## Task description:
Convert every line of the data below into a JSON list of strings, with one string per line and blank lines omitted.

## Data for this exercise:

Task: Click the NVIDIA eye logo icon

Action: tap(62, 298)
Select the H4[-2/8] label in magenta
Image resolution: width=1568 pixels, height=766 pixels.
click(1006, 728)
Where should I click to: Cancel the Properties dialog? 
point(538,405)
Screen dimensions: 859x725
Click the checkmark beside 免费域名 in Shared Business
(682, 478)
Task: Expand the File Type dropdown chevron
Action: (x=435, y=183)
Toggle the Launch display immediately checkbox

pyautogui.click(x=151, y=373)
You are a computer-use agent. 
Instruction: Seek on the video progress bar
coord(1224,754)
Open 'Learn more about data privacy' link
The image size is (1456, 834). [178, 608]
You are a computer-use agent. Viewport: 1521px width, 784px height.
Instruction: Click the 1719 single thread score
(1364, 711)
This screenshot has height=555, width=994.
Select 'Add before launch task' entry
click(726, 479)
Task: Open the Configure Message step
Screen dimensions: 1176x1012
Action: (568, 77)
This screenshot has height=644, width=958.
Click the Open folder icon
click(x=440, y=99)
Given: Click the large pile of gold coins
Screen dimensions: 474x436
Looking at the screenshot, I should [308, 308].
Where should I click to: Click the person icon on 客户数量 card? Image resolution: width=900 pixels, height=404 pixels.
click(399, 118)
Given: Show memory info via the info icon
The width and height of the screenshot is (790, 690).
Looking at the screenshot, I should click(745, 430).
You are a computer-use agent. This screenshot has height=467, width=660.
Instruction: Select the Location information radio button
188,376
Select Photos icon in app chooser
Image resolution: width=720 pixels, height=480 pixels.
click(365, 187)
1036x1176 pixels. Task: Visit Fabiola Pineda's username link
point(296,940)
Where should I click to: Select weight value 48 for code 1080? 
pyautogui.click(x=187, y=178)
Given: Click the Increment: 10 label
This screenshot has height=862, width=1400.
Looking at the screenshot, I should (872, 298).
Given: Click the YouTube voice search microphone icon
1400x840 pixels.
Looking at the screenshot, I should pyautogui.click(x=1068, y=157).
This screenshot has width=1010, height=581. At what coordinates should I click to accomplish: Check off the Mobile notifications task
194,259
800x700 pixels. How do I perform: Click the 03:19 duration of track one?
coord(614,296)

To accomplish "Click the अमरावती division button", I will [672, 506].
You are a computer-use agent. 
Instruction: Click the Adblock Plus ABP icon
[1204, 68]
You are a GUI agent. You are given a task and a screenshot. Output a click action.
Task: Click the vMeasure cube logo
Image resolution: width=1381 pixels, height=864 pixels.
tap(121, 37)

## Solution below:
[
  "Task: Click the NVIDIA eye logo icon",
  "Action: tap(62, 298)",
  "Select the H4[-2/8] label in magenta",
  "Image resolution: width=1568 pixels, height=766 pixels.",
  "click(1006, 728)",
  "Where should I click to: Cancel the Properties dialog? ",
  "point(538,405)",
  "Screen dimensions: 859x725",
  "Click the checkmark beside 免费域名 in Shared Business",
  "(682, 478)",
  "Task: Expand the File Type dropdown chevron",
  "Action: (x=435, y=183)",
  "Toggle the Launch display immediately checkbox",
  "pyautogui.click(x=151, y=373)",
  "You are a computer-use agent. ",
  "Instruction: Seek on the video progress bar",
  "coord(1224,754)",
  "Open 'Learn more about data privacy' link",
  "The image size is (1456, 834). [178, 608]",
  "You are a computer-use agent. Viewport: 1521px width, 784px height.",
  "Instruction: Click the 1719 single thread score",
  "(1364, 711)",
  "This screenshot has height=555, width=994.",
  "Select 'Add before launch task' entry",
  "click(726, 479)",
  "Task: Open the Configure Message step",
  "Screen dimensions: 1176x1012",
  "Action: (568, 77)",
  "This screenshot has height=644, width=958.",
  "Click the Open folder icon",
  "click(x=440, y=99)",
  "Given: Click the large pile of gold coins",
  "Screen dimensions: 474x436",
  "Looking at the screenshot, I should [308, 308].",
  "Where should I click to: Click the person icon on 客户数量 card? Image resolution: width=900 pixels, height=404 pixels.",
  "click(399, 118)",
  "Given: Show memory info via the info icon",
  "The width and height of the screenshot is (790, 690).",
  "Looking at the screenshot, I should click(745, 430).",
  "You are a computer-use agent. This screenshot has height=467, width=660.",
  "Instruction: Select the Location information radio button",
  "188,376",
  "Select Photos icon in app chooser",
  "Image resolution: width=720 pixels, height=480 pixels.",
  "click(365, 187)",
  "1036x1176 pixels. Task: Visit Fabiola Pineda's username link",
  "point(296,940)",
  "Where should I click to: Select weight value 48 for code 1080? ",
  "pyautogui.click(x=187, y=178)",
  "Given: Click the Increment: 10 label",
  "This screenshot has height=862, width=1400.",
  "Looking at the screenshot, I should (872, 298).",
  "Given: Click the YouTube voice search microphone icon",
  "1400x840 pixels.",
  "Looking at the screenshot, I should pyautogui.click(x=1068, y=157).",
  "This screenshot has width=1010, height=581. At what coordinates should I click to accomplish: Check off the Mobile notifications task",
  "194,259",
  "800x700 pixels. How do I perform: Click the 03:19 duration of track one?",
  "coord(614,296)",
  "To accomplish \"Click the अमरावती division button\", I will [672, 506].",
  "You are a computer-use agent. ",
  "Instruction: Click the Adblock Plus ABP icon",
  "[1204, 68]",
  "You are a GUI agent. You are given a task and a screenshot. Output a click action.",
  "Task: Click the vMeasure cube logo",
  "Image resolution: width=1381 pixels, height=864 pixels.",
  "tap(121, 37)"
]